De algunas, se hizo cargo, grandes y tormentosos amores, casi incestuosos. Hasta el último su Graça, fue capaz hasta de casarse por Candomblé. Aunque bueno es decirlo, no tan en el fondo, creía bastante en el culto de su Mae do Santo…Gibosos, conversadores, don Sigmund y don Pascual se alejaron. El viejo vienés entre escandalizado y divertido. Don Pascual, sin saber la innúmera cantidad de veces que el botija Fernando, lo citaba en las trasmisiones de su saber estar en psicoanalista.
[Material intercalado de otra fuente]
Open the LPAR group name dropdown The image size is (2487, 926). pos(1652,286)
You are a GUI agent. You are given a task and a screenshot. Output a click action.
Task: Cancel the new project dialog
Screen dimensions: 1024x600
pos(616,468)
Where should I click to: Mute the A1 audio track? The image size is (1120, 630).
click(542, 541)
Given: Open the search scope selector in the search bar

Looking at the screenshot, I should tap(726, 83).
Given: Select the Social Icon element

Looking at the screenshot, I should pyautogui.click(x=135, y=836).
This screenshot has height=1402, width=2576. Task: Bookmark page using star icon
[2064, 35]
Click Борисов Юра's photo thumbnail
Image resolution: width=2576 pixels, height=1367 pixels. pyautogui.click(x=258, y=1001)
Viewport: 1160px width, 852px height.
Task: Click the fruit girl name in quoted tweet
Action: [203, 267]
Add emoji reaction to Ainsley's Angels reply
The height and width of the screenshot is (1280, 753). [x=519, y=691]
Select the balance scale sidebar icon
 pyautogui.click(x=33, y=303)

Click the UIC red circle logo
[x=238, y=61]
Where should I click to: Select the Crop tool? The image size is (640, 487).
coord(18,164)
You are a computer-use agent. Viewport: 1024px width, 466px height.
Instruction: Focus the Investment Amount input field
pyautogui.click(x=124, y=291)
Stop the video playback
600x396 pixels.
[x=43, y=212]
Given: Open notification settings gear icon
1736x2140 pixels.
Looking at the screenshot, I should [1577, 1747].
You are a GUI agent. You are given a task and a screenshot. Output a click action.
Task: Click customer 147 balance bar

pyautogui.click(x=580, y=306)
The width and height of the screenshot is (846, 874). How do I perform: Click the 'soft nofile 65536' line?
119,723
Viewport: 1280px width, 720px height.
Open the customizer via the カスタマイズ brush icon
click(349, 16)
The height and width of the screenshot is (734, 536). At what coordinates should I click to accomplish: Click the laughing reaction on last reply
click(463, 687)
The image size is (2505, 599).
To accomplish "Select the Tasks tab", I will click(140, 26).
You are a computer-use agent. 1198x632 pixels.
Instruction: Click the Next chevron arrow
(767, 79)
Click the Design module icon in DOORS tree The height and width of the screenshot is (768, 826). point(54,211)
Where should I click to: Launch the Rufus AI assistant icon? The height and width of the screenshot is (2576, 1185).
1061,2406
Tomados del hombro y caminando hacia el mar, Fernando hablando infinitamente y Emilio haciendo algún toque filoso y humorístico, se iban dándonos la espalda a Daniel Feijó y a mí que aún aquí los despedimos tristes y satisfechos. Satisfechos por todo lo que nos dejaron. Satisfechos como una pléyade de psicoanalistas, de hombres y mujeres de mil profesiones que tuvimos el lujo de encontrarnos con ellos. Satisfechos y tristes, porque por primera vez nos daban la espalda. Aunque gozosos, les concedíamos ese derecho. Se escuchaba la risa franca, amplia casi asmática de la voz cascada de Fernando y la risita espasmódica, pilla, que nos dejaba imaginar sus cejas y ojos levantados por sobre el marco de sus anteojos de Emilio. La ternura, no sólo fue teoría. Fernando en su últimos tiempos, a veces, me llamó Sergito.